## Records provided
==============================

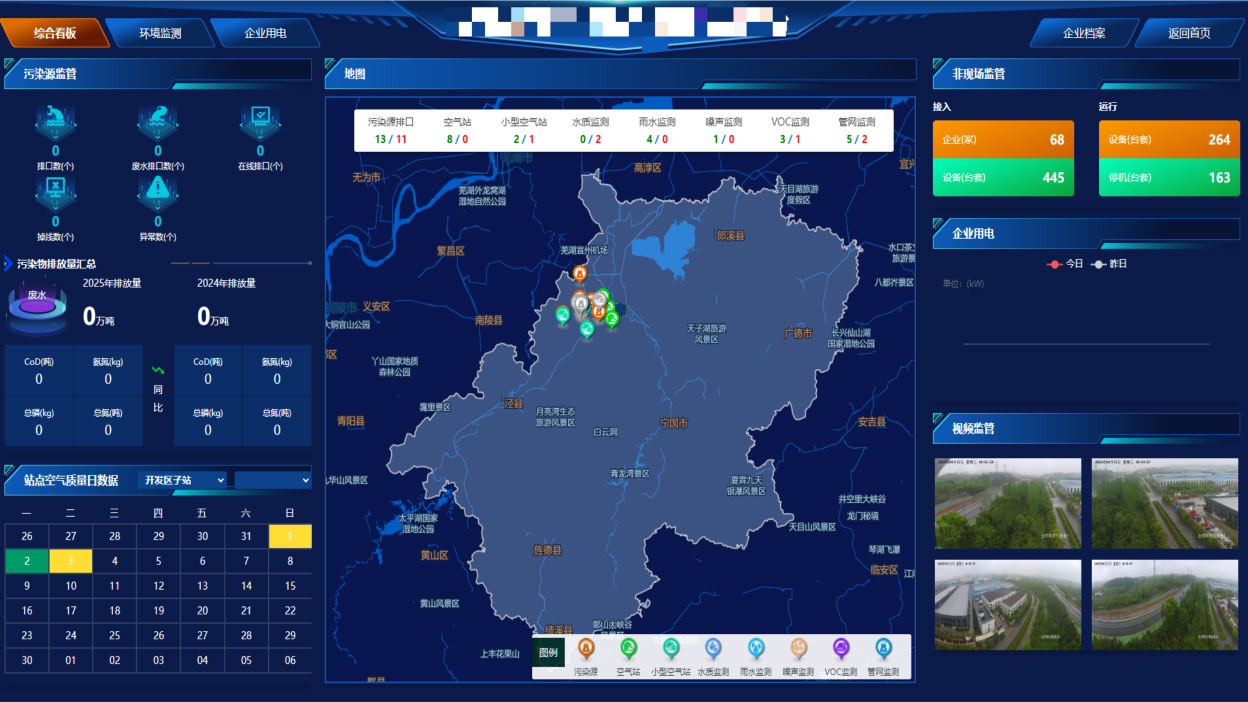
Task: Select 今日 series in 企业用电 chart legend
Action: 1066,264
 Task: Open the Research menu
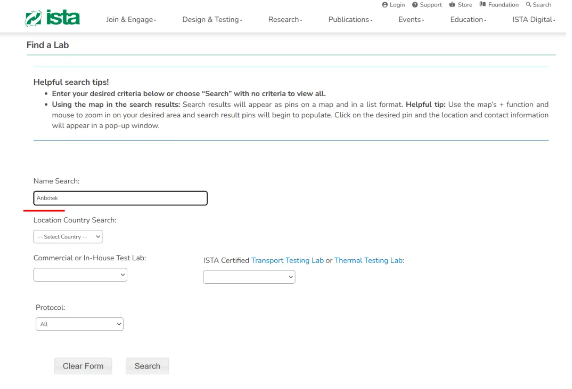tap(285, 20)
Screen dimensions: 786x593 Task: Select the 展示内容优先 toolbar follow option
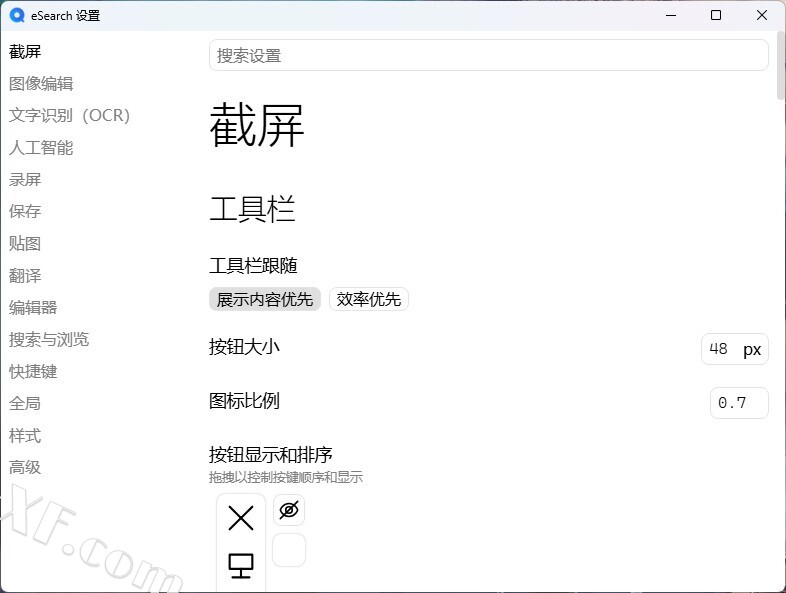[x=265, y=299]
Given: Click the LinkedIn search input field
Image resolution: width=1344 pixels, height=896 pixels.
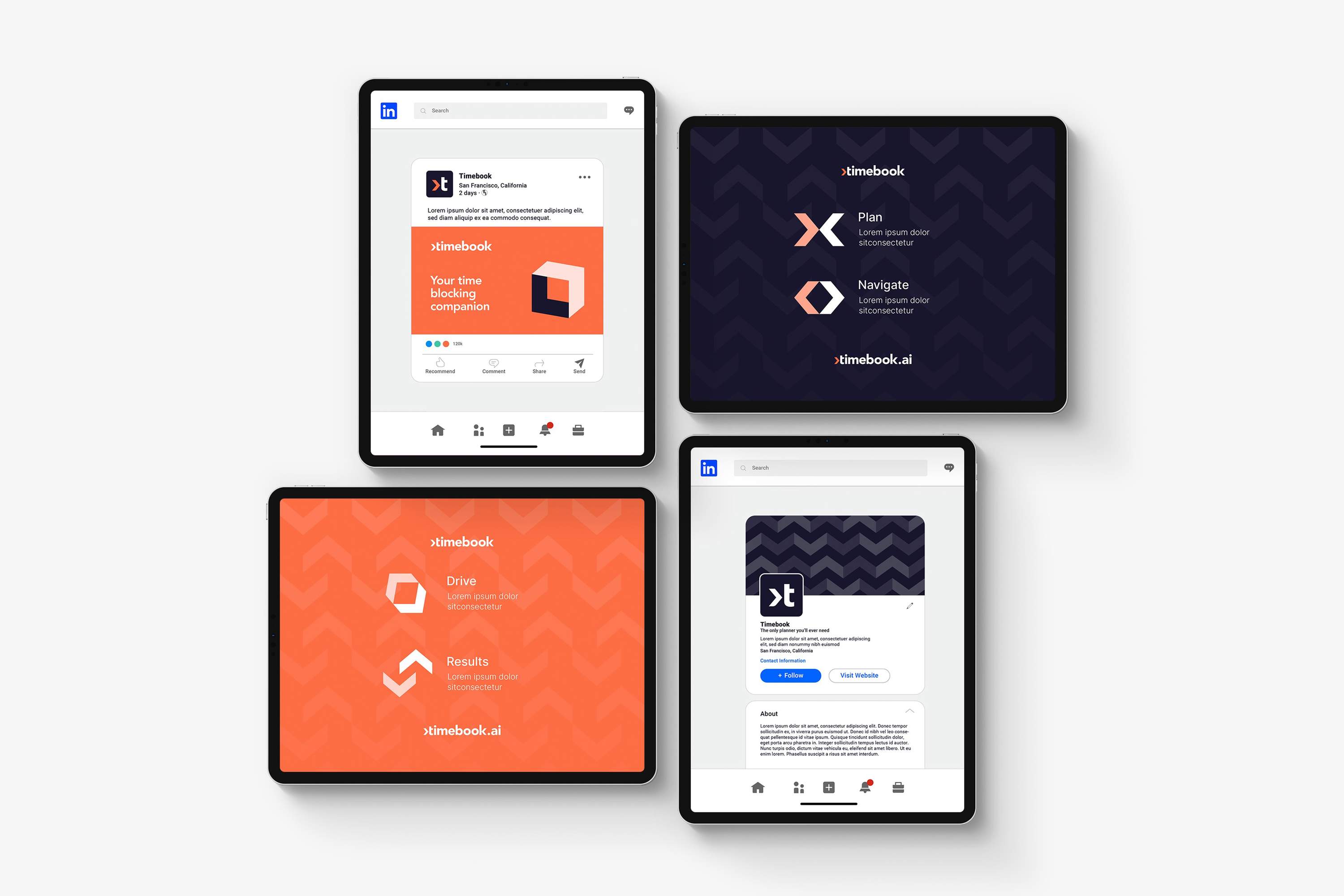Looking at the screenshot, I should coord(509,109).
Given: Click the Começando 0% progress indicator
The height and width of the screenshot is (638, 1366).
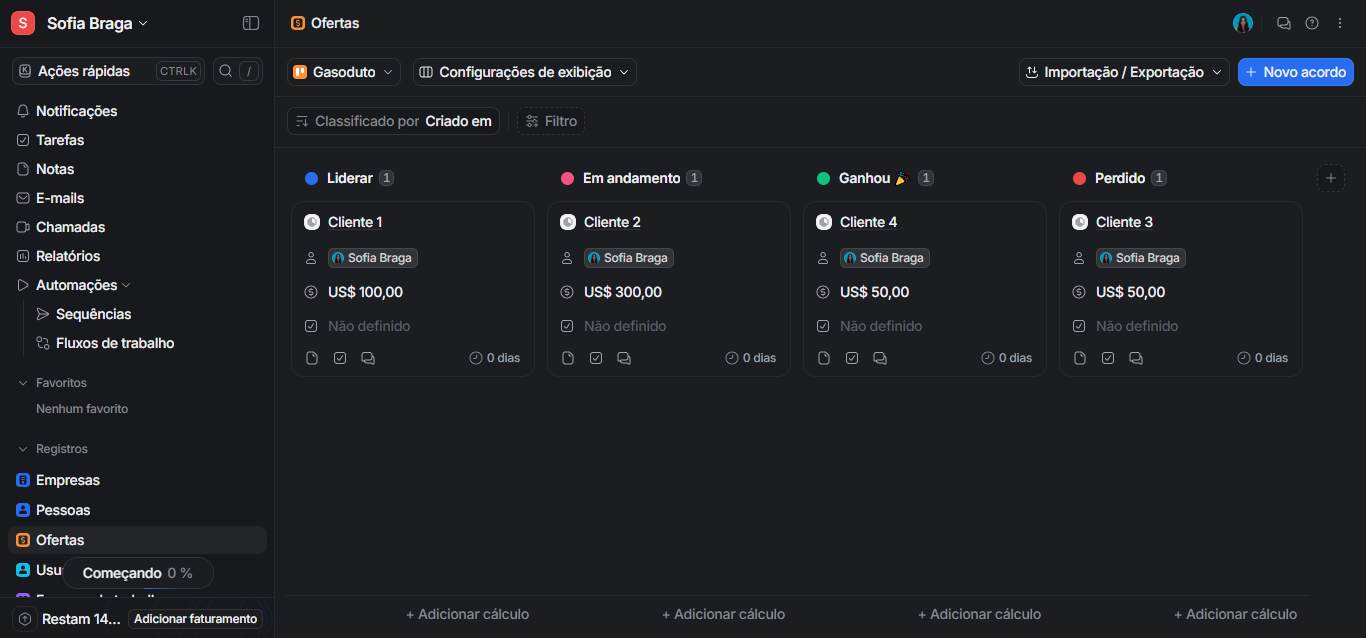Looking at the screenshot, I should point(138,572).
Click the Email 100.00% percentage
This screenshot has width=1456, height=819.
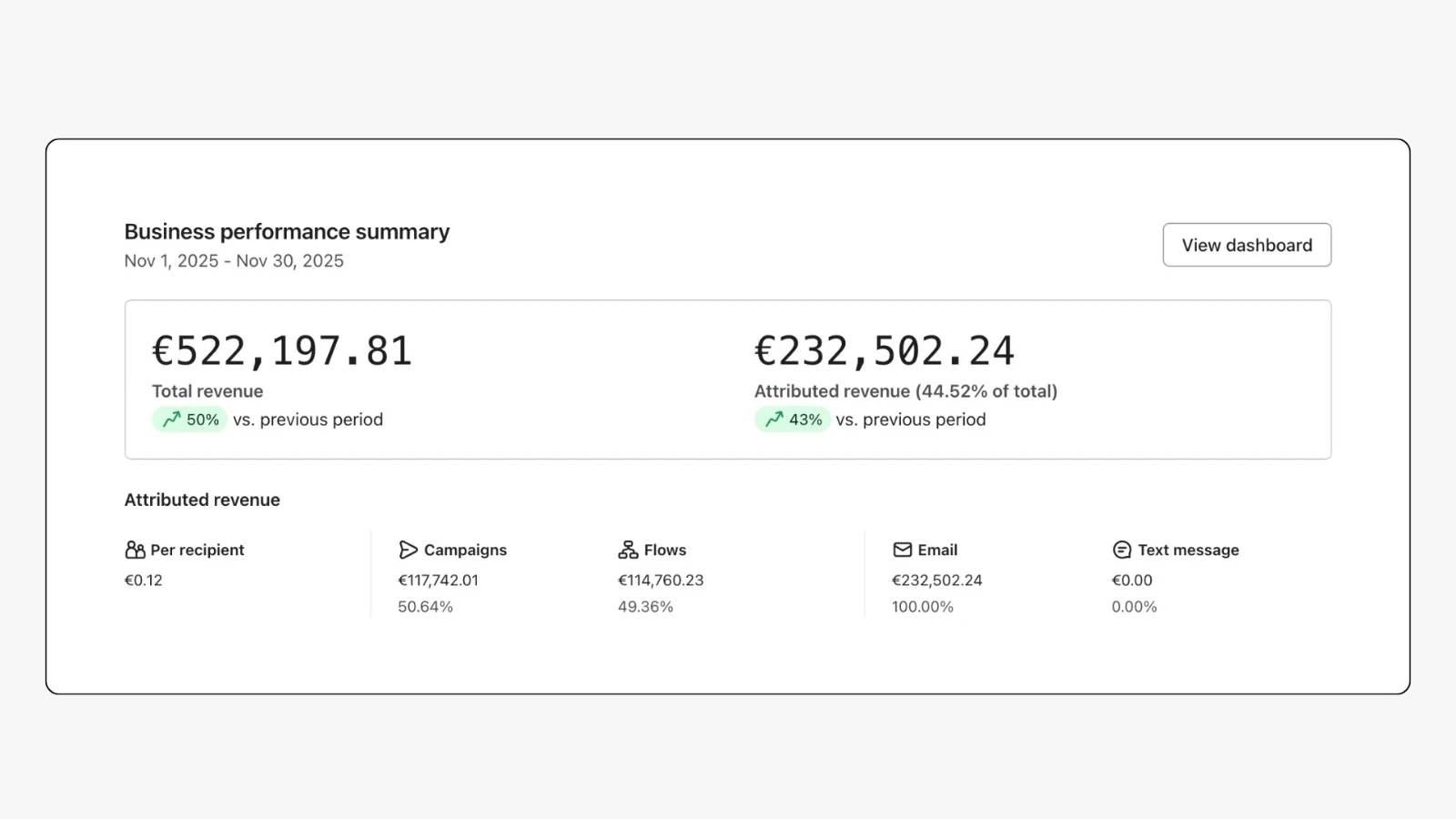pyautogui.click(x=923, y=606)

==============================

## Task description
Please format every line of the rows above as a numbered list, skipping blank lines and leaving out the pictures.

## Answer to the exercise
1. Task: Select 今日 series in 企业用电 chart legend
2. Action: 1066,264
3.  Task: Open the Research menu
4. tap(285, 20)
5. Screen dimensions: 786x593 Task: Select the 展示内容优先 toolbar follow option
6. [x=265, y=299]
7. Given: Click the LinkedIn search input field
8. Image resolution: width=1344 pixels, height=896 pixels.
9. Looking at the screenshot, I should coord(509,109).
10. Given: Click the Começando 0% progress indicator
11. The height and width of the screenshot is (638, 1366).
12. Looking at the screenshot, I should point(138,572).
13. Click the Email 100.00% percentage
14. This screenshot has width=1456, height=819.
15. pyautogui.click(x=923, y=606)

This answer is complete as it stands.